──────── PROVIDED ENTRIES ────────

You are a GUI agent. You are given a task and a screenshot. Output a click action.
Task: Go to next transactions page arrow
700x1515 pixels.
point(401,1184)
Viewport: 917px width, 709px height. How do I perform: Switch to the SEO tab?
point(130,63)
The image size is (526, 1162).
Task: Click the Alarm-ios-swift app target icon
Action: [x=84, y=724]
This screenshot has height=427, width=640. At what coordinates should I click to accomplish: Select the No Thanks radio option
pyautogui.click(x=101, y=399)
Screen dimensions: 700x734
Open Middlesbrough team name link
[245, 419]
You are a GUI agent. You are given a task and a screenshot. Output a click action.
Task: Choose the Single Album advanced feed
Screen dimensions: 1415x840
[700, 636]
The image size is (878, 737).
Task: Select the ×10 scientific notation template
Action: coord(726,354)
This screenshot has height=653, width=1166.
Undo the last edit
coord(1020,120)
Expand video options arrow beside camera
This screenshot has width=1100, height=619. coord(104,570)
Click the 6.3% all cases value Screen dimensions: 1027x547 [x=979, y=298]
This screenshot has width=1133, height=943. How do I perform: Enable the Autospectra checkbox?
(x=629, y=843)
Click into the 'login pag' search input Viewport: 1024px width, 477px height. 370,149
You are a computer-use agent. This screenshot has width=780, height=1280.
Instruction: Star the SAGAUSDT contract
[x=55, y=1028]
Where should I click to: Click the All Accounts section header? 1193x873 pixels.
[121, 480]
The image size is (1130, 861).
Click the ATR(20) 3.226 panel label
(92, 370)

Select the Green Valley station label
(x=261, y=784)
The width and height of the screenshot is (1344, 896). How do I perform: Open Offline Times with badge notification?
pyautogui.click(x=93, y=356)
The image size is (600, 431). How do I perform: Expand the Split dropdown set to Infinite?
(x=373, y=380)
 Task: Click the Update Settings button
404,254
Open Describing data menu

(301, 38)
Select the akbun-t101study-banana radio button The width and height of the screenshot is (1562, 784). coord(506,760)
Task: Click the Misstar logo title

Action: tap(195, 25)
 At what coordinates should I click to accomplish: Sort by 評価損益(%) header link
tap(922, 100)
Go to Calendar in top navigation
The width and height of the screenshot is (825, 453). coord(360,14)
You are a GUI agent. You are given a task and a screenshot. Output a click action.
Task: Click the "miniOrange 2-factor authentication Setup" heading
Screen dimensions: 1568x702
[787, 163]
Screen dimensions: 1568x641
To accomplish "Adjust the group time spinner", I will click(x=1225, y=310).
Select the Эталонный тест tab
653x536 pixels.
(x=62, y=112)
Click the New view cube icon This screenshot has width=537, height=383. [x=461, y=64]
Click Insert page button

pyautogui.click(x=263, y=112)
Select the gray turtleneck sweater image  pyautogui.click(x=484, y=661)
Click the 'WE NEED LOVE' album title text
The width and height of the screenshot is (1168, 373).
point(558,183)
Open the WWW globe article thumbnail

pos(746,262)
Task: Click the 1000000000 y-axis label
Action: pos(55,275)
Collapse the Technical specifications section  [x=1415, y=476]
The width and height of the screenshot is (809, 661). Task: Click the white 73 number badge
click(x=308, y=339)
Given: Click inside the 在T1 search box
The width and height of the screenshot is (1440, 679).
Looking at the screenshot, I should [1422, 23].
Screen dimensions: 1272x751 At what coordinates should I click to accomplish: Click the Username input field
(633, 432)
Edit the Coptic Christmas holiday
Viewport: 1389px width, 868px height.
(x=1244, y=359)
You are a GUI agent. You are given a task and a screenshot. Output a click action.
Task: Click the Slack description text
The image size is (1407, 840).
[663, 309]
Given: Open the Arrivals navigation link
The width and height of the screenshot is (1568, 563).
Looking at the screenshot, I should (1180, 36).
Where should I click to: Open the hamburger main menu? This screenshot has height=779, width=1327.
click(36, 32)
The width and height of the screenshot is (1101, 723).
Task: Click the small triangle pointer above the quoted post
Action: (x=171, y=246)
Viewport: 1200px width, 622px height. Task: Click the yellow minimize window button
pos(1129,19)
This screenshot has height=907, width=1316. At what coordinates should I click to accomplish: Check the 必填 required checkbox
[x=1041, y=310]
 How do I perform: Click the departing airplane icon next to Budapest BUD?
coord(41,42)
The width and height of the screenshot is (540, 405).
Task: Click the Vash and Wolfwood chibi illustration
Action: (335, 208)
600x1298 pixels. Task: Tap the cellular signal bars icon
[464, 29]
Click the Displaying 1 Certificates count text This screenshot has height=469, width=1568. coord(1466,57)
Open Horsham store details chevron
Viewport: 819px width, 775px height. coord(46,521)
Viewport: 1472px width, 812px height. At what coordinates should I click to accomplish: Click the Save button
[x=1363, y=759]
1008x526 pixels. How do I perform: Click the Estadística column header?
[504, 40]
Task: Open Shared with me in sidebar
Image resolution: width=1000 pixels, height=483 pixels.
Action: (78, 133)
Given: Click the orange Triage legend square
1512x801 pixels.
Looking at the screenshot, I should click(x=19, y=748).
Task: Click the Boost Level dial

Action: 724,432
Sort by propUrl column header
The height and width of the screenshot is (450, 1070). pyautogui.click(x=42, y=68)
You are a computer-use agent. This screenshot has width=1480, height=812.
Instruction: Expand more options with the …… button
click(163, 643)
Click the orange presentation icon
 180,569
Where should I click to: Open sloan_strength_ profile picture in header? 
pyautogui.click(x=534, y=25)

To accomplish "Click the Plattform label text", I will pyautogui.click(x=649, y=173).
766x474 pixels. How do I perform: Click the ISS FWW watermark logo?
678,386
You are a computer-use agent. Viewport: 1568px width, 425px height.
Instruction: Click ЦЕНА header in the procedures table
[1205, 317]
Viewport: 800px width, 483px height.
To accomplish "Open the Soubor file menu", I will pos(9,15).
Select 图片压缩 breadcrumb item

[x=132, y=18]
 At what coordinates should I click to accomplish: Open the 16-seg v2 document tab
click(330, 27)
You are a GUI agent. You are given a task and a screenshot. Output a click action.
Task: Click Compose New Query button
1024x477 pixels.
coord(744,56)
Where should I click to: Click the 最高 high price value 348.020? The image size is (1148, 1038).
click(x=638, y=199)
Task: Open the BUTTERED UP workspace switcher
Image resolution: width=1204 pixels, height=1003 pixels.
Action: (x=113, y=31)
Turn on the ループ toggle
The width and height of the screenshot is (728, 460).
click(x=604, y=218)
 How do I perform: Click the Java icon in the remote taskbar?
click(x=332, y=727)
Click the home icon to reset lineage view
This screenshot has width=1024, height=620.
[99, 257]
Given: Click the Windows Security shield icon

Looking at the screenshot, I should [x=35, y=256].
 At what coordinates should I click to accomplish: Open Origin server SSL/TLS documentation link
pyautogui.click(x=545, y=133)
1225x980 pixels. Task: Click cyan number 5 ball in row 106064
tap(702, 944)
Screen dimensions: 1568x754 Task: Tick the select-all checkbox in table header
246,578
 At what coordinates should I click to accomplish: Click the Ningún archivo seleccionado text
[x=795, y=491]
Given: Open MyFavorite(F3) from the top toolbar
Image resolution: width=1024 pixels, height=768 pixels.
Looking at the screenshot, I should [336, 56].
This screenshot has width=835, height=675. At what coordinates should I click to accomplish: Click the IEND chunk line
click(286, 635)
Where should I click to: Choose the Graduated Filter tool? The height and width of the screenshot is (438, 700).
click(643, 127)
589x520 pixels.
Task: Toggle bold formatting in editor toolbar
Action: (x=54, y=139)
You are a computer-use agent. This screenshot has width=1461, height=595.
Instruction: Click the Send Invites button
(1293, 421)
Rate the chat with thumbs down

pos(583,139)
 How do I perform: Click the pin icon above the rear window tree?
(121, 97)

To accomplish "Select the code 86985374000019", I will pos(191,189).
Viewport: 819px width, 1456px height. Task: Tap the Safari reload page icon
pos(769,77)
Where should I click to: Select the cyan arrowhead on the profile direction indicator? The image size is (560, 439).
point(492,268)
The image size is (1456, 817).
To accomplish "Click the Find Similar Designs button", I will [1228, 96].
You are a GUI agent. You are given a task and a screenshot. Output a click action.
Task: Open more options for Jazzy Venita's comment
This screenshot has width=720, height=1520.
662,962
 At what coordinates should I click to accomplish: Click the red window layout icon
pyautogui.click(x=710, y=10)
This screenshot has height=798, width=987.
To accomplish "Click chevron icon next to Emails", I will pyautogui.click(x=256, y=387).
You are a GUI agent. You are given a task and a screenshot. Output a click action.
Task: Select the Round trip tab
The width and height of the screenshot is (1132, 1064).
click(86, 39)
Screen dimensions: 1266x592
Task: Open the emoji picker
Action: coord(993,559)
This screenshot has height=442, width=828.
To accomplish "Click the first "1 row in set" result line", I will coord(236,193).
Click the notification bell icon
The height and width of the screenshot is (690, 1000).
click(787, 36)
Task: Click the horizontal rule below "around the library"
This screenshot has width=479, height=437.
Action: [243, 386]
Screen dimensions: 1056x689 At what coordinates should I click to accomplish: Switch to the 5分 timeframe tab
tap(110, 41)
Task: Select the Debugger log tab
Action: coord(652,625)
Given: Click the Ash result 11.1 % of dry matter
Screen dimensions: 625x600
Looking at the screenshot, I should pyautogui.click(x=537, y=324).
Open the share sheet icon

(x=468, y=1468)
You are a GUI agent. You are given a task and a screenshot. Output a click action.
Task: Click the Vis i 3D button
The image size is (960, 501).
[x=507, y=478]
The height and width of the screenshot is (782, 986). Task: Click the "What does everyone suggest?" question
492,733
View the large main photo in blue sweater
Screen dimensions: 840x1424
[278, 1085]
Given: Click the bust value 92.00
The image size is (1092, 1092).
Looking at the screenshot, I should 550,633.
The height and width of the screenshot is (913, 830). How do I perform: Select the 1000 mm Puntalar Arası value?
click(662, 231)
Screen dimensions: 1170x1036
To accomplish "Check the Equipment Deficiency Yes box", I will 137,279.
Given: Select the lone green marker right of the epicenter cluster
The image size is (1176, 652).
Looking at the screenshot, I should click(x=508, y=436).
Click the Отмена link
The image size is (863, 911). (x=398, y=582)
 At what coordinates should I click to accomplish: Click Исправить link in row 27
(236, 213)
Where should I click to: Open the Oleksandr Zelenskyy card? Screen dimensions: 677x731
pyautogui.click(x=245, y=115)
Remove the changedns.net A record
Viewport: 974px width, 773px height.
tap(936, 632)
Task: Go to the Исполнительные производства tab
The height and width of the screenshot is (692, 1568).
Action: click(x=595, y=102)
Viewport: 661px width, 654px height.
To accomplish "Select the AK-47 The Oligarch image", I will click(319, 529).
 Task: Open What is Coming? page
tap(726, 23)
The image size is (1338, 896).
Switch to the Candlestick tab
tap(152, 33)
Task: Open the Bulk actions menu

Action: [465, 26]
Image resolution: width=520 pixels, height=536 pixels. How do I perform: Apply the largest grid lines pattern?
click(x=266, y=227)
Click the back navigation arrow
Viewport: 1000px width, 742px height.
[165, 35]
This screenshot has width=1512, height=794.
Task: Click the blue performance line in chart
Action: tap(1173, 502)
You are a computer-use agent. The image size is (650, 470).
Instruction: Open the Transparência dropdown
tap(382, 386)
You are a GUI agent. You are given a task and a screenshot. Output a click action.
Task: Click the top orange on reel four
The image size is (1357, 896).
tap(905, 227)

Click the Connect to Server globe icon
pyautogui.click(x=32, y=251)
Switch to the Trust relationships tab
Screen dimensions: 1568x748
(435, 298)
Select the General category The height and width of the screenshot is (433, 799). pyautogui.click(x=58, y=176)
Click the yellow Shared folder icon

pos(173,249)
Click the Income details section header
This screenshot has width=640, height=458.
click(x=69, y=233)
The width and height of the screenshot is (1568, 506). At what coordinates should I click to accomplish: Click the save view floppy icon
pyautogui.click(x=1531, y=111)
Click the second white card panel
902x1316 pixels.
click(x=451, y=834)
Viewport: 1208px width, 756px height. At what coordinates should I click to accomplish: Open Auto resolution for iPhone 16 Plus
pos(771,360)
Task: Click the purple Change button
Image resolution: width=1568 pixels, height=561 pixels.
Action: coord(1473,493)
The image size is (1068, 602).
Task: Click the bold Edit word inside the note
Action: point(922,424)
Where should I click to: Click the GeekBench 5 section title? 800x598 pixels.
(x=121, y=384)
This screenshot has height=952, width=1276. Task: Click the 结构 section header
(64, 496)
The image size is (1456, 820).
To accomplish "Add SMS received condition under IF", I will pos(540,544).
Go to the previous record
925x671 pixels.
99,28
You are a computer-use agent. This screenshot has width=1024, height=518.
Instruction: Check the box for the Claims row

────────

▶ TASK INSTRUCTIONS:
Going down the listing above, begin printing at the line with "This screenshot has width=479, height=437." and finish with the line with "Given: Select the", exactly as they appear.

▶ RESPONSE TO THE EXERCISE:
This screenshot has width=479, height=437.
Action: [243, 386]
Screen dimensions: 1056x689 At what coordinates should I click to accomplish: Switch to the 5分 timeframe tab
tap(110, 41)
Task: Select the Debugger log tab
Action: coord(652,625)
Given: Click the Ash result 11.1 % of dry matter
Screen dimensions: 625x600
Looking at the screenshot, I should pyautogui.click(x=537, y=324).
Open the share sheet icon

(x=468, y=1468)
You are a GUI agent. You are given a task and a screenshot. Output a click action.
Task: Click the Vis i 3D button
The image size is (960, 501).
[x=507, y=478]
The height and width of the screenshot is (782, 986). Task: Click the "What does everyone suggest?" question
492,733
View the large main photo in blue sweater
Screen dimensions: 840x1424
[278, 1085]
Given: Click the bust value 92.00
The image size is (1092, 1092).
Looking at the screenshot, I should 550,633.
The height and width of the screenshot is (913, 830). How do I perform: Select the 1000 mm Puntalar Arası value?
click(662, 231)
Screen dimensions: 1170x1036
To accomplish "Check the Equipment Deficiency Yes box", I will 137,279.
Given: Select the lone green marker right of the epicenter cluster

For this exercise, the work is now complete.